In practice, it requires backend engineers to think like product managers. You have to ask: what is this screen supposed to show? Not: what tables do I have? The difference is the difference between an API that a developer can integrate with in an afternoon and one that takes two weeks of back-and-forth with the backend team to understand. Building to the database is easy. Building to the client’s need requires empathy.
That’s the same skill that makes a great consumer product. The medium is different. The discipline is the same.
AI Agents Are Reading Your Field Names
The API used to have one type of consumer: a human developer. That developer would read your documentation, write integration code, and then call your endpoints from their application. The audience was small and technical. A rough API with confusing field names was annoying but survivable — developers would just figure it out.
AI agents now consume APIs directly. They parse OpenAPI specs to understand what a service can do. They read field names and descriptions to infer semantics. They construct calls autonomously, chain requests, and handle responses without a developer watching. The legibility of your API to a machine has become a product requirement. An endpoint named proc_user_evt with no description will be used incorrectly or ignored. An endpoint named record_user_action with a clear description of the expected payload and the effect it produces can be invoked reliably by an agent that’s never been explicitly trained on your system.

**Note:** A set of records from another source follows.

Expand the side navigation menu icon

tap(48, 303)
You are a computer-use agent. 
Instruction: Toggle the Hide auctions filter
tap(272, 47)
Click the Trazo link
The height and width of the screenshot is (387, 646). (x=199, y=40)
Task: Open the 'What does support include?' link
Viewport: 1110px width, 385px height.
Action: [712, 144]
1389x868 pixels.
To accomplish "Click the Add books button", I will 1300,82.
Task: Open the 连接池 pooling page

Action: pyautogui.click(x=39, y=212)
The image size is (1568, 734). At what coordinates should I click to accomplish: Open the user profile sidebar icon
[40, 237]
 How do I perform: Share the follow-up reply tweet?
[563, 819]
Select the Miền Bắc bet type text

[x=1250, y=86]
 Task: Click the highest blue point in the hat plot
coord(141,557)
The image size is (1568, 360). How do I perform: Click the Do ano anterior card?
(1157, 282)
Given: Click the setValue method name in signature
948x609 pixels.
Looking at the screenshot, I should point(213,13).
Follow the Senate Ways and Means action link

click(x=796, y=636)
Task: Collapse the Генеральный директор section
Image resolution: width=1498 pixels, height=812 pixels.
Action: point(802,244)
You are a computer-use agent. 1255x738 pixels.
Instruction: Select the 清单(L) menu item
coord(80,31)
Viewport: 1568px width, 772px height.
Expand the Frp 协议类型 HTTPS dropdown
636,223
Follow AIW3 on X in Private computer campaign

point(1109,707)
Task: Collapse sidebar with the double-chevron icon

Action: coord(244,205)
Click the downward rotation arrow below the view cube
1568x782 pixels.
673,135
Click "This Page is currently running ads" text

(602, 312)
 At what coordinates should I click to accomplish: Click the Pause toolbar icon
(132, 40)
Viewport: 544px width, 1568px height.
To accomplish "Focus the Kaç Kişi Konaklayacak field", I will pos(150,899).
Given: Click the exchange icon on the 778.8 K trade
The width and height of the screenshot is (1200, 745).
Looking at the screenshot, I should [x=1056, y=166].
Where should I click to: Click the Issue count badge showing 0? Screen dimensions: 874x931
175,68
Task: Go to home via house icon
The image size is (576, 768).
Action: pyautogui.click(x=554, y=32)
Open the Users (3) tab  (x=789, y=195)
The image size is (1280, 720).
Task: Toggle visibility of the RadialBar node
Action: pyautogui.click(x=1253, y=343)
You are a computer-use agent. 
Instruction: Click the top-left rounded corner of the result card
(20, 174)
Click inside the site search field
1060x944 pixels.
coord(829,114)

Teams building on top of AI toolchains are already evaluating APIs partly on machine-readability. Semantic clarity — the kind you add when you’re thinking about your developer as a customer — serves both audiences. Well-named fields, consistent conventions, and honest error messages help the human developer who’s integrating at 11pm and the AI agent deciding which endpoint to call.
Backend engineers used to build for a server. Then they built for a browser. Now they build for a machine that’s reasoning about their system. The architecture you design determines what that machine can and cannot do. You are not just writing infrastructure. You are defining the edges of someone else’s product — and increasingly, the edges of autonomous systems that will operate within those constraints without asking for help.
Your API is a product. The consumers have changed — the accountability hasn’t.